JP Sartres Âge de Raison


    Mathieus letzte Hoffnung ist Sarah; um zu erfahren, ob sie bei dem jüdischen Arzt etwas erreicht hat, ruft er sie an, sie ist aber nicht zu Hause. In seinem Kopf geht es hin und her, als er mit dem Bus durch die Stadt fährt. Marcelle heiraten oder sie nicht heiraten, nein, nicht Kopf oder Zahl, er ist frei. Bei seiner Wohnung angekommen hat die Concierge eine Rohrpost für ihn: "Durchgefallen. Ivich". Vor vier Stunden wurden die Ergebnisse bekanntgegeben, er befürchtet, dass sie in der Zwischenzeit eine Dummheit begangen haben könnte. Er leiht sich von der Concierge Geld für ein Taxi und macht sich auf die Suche nach Ivich. Vielleicht ist sie schon nach Laon abgereist. Als Erstes fährt er zum Studentenwohnheim. Nein, Mlle Serguine ist seit dem Morgen nicht dorthin zurückgekehrt. Dann fährt er zur Wohnung von Boris, wo er weder ihn noch seine Schwester antrifft. Er lässt sich zum Booulevard St.Michel fahren, um sie eventuell in einem der Cáfes zu erspähen.

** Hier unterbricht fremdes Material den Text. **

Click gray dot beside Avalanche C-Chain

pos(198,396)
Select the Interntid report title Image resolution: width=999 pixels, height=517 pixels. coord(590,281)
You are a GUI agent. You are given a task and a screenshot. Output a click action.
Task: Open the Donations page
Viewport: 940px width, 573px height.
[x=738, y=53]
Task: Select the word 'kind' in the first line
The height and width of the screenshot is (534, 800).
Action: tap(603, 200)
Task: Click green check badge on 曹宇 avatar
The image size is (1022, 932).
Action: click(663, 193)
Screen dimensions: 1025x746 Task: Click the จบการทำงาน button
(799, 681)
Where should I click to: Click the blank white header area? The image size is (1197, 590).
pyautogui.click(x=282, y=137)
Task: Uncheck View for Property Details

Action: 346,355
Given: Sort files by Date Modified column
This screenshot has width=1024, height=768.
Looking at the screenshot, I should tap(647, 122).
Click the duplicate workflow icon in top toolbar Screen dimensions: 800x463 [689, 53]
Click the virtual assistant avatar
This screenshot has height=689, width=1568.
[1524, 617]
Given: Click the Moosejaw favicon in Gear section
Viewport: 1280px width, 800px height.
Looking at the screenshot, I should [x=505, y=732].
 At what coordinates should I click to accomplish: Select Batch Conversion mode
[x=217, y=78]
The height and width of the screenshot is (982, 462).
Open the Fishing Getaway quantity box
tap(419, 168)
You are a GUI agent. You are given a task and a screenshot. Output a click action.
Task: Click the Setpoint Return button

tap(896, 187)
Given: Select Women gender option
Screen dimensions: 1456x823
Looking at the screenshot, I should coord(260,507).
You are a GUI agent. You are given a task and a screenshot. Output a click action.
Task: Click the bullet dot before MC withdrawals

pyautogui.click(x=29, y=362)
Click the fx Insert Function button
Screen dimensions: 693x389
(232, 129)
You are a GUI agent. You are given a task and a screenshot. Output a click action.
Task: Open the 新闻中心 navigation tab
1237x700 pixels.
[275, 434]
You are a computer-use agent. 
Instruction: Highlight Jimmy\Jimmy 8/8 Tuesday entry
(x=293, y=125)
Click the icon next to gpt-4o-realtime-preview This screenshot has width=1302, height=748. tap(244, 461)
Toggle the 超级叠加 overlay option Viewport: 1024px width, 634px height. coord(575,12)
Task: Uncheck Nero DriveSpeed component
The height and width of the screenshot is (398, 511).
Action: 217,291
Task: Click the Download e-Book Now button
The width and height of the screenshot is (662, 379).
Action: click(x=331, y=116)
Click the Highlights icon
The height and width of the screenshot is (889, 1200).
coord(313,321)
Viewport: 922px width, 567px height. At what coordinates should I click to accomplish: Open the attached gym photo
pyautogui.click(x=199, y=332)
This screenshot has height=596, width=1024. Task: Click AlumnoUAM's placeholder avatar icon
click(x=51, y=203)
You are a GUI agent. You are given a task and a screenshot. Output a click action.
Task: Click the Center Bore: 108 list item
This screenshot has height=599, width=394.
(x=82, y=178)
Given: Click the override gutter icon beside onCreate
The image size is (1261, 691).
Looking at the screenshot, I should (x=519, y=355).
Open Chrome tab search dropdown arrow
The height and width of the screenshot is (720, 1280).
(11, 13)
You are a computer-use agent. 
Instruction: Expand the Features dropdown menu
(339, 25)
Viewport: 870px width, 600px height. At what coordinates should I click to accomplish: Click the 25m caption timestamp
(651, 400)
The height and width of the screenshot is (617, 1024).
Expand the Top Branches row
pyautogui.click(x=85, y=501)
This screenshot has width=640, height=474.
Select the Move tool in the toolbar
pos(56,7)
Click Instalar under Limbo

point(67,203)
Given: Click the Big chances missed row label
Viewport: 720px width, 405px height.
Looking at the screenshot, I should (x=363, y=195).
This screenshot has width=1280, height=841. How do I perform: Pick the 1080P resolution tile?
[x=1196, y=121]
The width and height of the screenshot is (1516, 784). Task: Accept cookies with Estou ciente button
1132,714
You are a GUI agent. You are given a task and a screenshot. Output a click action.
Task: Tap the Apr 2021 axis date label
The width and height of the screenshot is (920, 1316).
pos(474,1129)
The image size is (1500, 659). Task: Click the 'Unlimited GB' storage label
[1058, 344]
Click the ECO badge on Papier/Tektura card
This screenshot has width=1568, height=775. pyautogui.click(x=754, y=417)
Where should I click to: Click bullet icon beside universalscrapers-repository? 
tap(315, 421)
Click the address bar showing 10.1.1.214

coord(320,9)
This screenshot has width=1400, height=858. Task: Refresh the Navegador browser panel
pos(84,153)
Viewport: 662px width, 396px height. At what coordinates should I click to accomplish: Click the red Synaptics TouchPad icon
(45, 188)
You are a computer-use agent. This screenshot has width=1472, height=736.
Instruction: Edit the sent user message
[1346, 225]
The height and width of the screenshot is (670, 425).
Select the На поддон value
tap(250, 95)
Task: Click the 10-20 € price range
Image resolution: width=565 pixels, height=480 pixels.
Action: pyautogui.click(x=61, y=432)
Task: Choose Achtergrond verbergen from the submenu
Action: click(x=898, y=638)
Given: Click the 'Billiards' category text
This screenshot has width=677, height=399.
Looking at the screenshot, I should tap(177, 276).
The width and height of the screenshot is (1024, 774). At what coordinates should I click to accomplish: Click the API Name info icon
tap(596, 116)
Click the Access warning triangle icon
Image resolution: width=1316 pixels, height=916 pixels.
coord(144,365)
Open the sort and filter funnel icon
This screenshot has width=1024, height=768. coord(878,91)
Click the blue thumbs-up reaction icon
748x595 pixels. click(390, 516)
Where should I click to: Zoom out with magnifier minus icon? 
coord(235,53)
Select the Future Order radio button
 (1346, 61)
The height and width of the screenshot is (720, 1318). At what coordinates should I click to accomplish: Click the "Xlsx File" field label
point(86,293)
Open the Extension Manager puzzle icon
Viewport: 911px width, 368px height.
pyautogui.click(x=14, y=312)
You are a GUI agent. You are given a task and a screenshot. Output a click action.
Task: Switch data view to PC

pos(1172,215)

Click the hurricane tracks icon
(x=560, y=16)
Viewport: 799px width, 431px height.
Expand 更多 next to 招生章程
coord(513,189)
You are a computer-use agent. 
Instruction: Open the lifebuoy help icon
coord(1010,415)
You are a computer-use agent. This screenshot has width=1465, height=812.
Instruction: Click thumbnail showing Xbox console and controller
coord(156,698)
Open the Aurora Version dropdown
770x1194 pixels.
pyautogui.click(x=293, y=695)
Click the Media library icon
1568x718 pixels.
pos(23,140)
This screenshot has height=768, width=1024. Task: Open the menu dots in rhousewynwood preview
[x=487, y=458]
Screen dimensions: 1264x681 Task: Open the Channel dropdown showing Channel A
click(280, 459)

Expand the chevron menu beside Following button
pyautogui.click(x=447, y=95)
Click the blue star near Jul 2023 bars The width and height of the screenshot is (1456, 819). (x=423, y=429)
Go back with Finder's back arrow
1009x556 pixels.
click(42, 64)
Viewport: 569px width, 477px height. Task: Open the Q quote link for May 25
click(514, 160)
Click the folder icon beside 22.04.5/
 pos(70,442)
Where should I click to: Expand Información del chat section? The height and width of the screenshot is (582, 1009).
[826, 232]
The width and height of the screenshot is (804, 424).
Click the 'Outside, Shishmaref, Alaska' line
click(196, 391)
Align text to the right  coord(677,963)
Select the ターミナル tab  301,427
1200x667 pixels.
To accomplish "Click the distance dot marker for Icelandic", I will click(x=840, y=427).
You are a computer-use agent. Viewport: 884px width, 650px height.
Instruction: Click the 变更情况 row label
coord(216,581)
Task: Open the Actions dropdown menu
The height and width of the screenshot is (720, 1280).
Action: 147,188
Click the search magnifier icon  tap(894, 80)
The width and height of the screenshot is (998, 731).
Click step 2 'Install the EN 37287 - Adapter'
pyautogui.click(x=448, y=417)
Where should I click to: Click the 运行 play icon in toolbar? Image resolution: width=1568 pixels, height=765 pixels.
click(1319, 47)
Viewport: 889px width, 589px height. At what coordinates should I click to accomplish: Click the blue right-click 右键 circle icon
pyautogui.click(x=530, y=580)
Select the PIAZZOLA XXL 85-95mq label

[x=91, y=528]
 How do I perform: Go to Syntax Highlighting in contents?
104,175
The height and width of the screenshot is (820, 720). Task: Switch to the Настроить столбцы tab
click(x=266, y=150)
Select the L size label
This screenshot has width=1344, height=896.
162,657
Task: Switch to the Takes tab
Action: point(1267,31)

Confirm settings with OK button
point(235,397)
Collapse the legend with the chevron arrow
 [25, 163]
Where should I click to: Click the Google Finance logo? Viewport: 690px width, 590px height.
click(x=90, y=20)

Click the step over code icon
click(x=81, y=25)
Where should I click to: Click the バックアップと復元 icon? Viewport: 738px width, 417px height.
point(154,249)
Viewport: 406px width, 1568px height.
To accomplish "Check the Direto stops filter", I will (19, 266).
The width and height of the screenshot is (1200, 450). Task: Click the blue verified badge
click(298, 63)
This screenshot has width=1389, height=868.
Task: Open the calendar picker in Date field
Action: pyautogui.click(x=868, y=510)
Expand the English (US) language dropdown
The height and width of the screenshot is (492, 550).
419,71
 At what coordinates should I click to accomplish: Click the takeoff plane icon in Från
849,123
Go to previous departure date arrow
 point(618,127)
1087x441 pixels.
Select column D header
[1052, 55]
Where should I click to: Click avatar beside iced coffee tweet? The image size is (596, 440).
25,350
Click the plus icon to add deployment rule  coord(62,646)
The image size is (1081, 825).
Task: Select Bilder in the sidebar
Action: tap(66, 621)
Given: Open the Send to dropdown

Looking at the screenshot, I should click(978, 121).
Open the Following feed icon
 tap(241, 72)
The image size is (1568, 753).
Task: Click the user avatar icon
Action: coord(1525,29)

    Nach einer erfolglosen Tour durch verschiedene Bars versucht er es am Montparnasse. Es geht ihm nun gar nicht mehr darum, Ivich vor sich selbst zu beschützen, sondern er hat nur das Bedürfnis, sie wiederzusehen. Eine Be- kannte, die er auf der Strasse entdeckt, hat sie vor einer Stunde getroffen, sie wollte in die Tanzbar Tarantule im Quartier Latin gehen. Dort findet er sie, es ist ein kalter antiseptischer Raum im Souterrain, mit einer Anzahl Tische im Hinter- grund am Rand der erleuchteten Tanzfläche. Sie tanzt mit einem grossen Kerl, mit dem Mathieu sie schon früher gesehen hat, drückt sich eng an ihn, er flüstert ihr etwas ins Ohr, worauf sie mit geschlossenen Augen den Kopf zurückwirft und lacht. Sie sind allein auf der Tanzfläche, am Rand klatschen ein paar junge Leute in die Hände und rufen "Olé".
    Ivich geht, von ihrem Partner eng umschlungen, hinüber, und sie setzen sich zu ihnen. Mathieu spricht sie an: "Ivich!" Mit geöffnetem Mund blickt sie auf, er ist sich nicht sicher, ob sie ihn erkennt. Dann reagiert sie, "Sehen Sie hier!", wobei sie ihre linke Hand hochhebt. Sie hat den Verband abgerissen, man sieht die verkrustete Wunde. Dann steht sie plötzlich auf und sagt zu ihm: " Bringen Sie mich von hier weg!" Er muss sie ein Stück nach draussen tragen. Als sie auf der Strasse sind, fragt er sie, wohin, zu ihr zurück will sie nicht, auch nicht zu Boris. Also entscheidet er, dass er sie mit zu sich nimmt. Unterwegs muss sie sich ergeben, wobei ihr schmächtiger Körper durchgeschüttelt wird. Ihrem Mund entströmt der Geruch des Erbrochenen, den Mathieu begierig aufnimmt.
    Nach mühsamem Treppensteigen bis hinauf zu Mathieus Wohnung fragt Ivich ihn, wie er sie gefunden habe, sie habe die ganze Zeit gehofft, dass er käme. Sie lässt sich auf ein Sofa fallen und ist sogleich eingeschlafen. Sie ist so zart und schwach, denkt Mathieu, und braucht Hilfe, um zu leben. Sie wird nach Laon zurückkehren, und irgendwann wird ein anderer sie kriegen. Und ich werde Marcelle heiraten. Er sieht nach dem Wasser, das er aufgesetzt hat, um Tee zu machen, und als er zurückkommt und sie da liegen sieht, wird ihm klar, dass er sie liebt. Doch es kommt ihm nicht wie ein Gefühl vor; es ist eher der Vorbote eines Unheils. Als der Teekessel pfeift, öffnet Ivich die Augen. "Sie machen Tee? Geben Sie das Päckchen, ich mache Tee auf russische Art. Das ist Ceylon-Tee? Auch gut." Als sie darauf warten, dass der Tee lange genug gezogen hat, sagt sie: "Ich mag Ihre Wohnung nicht. – Das habe ich mir schon gedacht", antwortet er. Sie fragt, ob man nicht die Vorhänge zuziehen könne. Nachdem er ihrem Wunsch nachgekommen ist, sagt Ivich zufrieden: Jetzt ist es Nacht.